Dans l’exposé des motifs et projet de loi sur l’information (Bulletin du Grand Conseil [ci-après : BGC] septembre-octobre 2002 p. 2634 ss, spé. p. 2642 s.), le Conseil d’Etat relevait par ailleurs, à propos de l’art. 2 al. 2 LInfo, que les personnes morales et autres organismes de droit privé qui accomplissent des tâches de droit public « ne doivent pas échapper au principe de transparence lorsqu’ils effectuent ces tâches. En fonction de ce critère de tâches de droit public, la loi vaudoise permettra au Conseil d’Etat de désigner les entités qui seront soumises au principe de transparence et de définir les modalités de cet assujettissement. Ce ne sont donc pas toutes les activités de l’entité assujettie qui seront visées par le principe de transparence, mais seulement celles qui concernent l’exécution de la tâche publique en question. (…) Il est néanmoins important que les organismes de droit public montrent l’exemple en matière d’ouverture à la transparence, afin que cette même ouverture se fasse également au sein des personnes morales ou autres organismes de droit privé soumis au projet de loi sur l’information».

f) L’activité la SVASC entre dans le champ d’application de la LInfo.

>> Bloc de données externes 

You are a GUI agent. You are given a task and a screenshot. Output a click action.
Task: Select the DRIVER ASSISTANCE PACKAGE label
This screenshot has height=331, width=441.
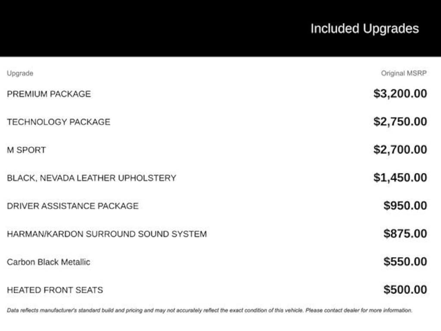73,206
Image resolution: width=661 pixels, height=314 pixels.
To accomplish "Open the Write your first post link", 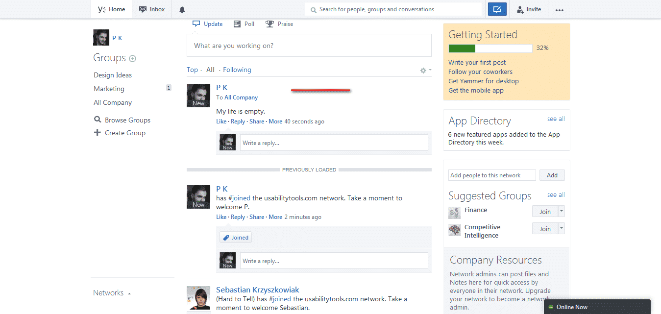I will [477, 62].
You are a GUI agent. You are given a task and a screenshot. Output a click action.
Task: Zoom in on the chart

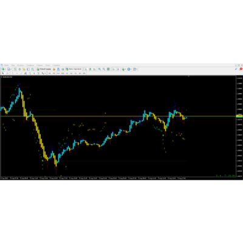click(x=100, y=69)
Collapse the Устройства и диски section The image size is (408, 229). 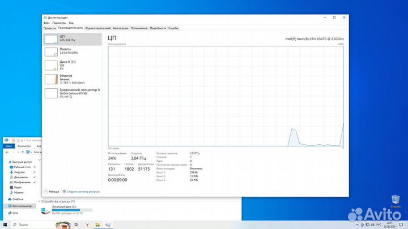(x=40, y=201)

La première conclusion présentée par le recourant doit lui être adjugée. Il appartiendra à la SVASC de statuer sur la demande du 22 janvier 2010.

5.                                Le recours a ainsi perdu son objet, dans la mesure où il est formé pour déni de justice formel. Il doit être admis, dans la mesure où il est recevable, pour le surplus. Il est constaté que la SVASC est soumise à la LInfo. Le recours est irrecevable dans la mesure où il tend à la communication des renseignements visés dans la demande du 22 janvier 2010. La cause est renvoyée à la SVASC pour qu’elle statue sur celle-ci.

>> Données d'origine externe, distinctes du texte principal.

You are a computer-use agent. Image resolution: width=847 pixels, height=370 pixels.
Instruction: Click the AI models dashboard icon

6.                                Il est statué sans frais (art. 21a LInfo). Le recourant, assisté par un mandataire et qui obtient gain de cause pour l’essentiel, a droit à des dépens (art. 55 LPA-VD), dont le montant sera réduit, l’intervention du mandataire s’étant limitée à la rédaction d’un mémoire complémentaire de trois pages.

 


 

Par ces motifs
 la Cour de droit administratif et public
du Tribunal cantonal
arrête:

 

 

I.                                   Le recours est sans objet dans la mesure où il est formé pour déni de justice formel.

II.                                 Le recours est admis pour le surplus, dans la mesure où il est recevable.

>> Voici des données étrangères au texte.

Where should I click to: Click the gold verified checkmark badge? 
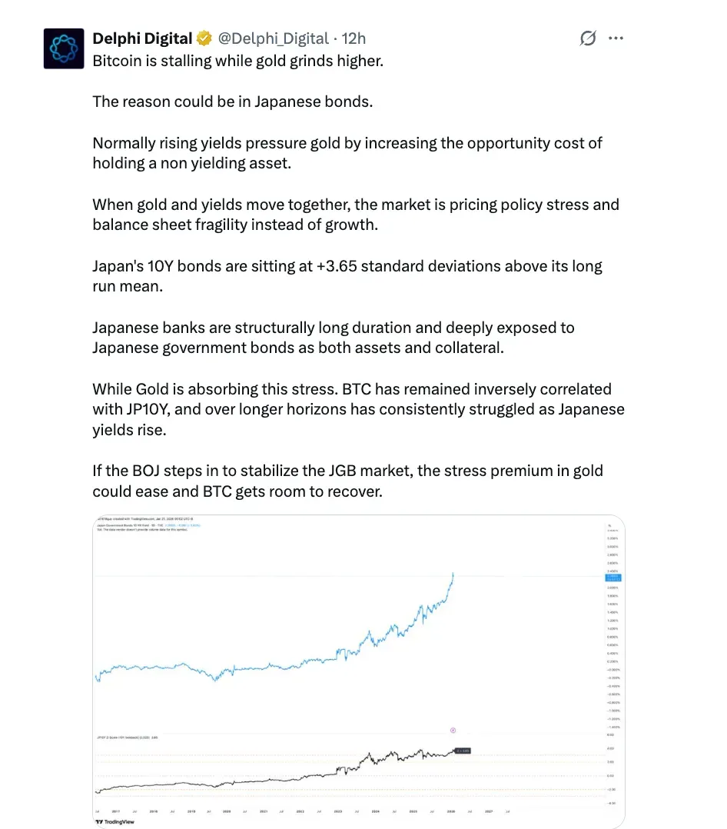[204, 38]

III.                                Il est constaté que la Société vaudoise d’aide sociale et culturelle est soumise à la loi sur l’information.

IV.                              La cause est renvoyée à la Société vaudoise d’aide sociale et culturelle pour  qu’elle statue sur la demande du 22 janvier 2010.

V.                                Il est statué sans frais.

VI.                              La Société vaudoise d’aide sociale et culturelle versera au recourant une indemnité de 500 (cinq cents) francs à titre de dépens.

Lausanne, le 12 janvier 2011

 

 

 

Le président:                                                                                             La greffière:


                                                                                                                 

Le présent arrêt est communiqué aux destinataires de l'avis d'envoi ci-joint.  Il peut faire l'objet, dans les trente jours suivant sa notification, d'un recours au Tribunal fédéral. Le recours en matière de droit public s'exerce aux conditions des articles 82 ss de la loi du 17 juin 2005 sur le Tribunal fédéral (LTF - RS 173.110), le recours constitutionnel subsidiaire à celles des articles 113 ss LTF. Le mémoire de recours doit être rédigé dans une langue officielle, indiquer les conclusions, les motifs et les moyens de preuve, et être signé. Les motifs doivent exposer succinctement en quoi l’acte attaqué viole le droit. Les pièces invoquées comme moyens de preuve doivent être jointes au mémoire, pour autant qu’elles soient en mains de la partie; il en va de même de la décision attaquée.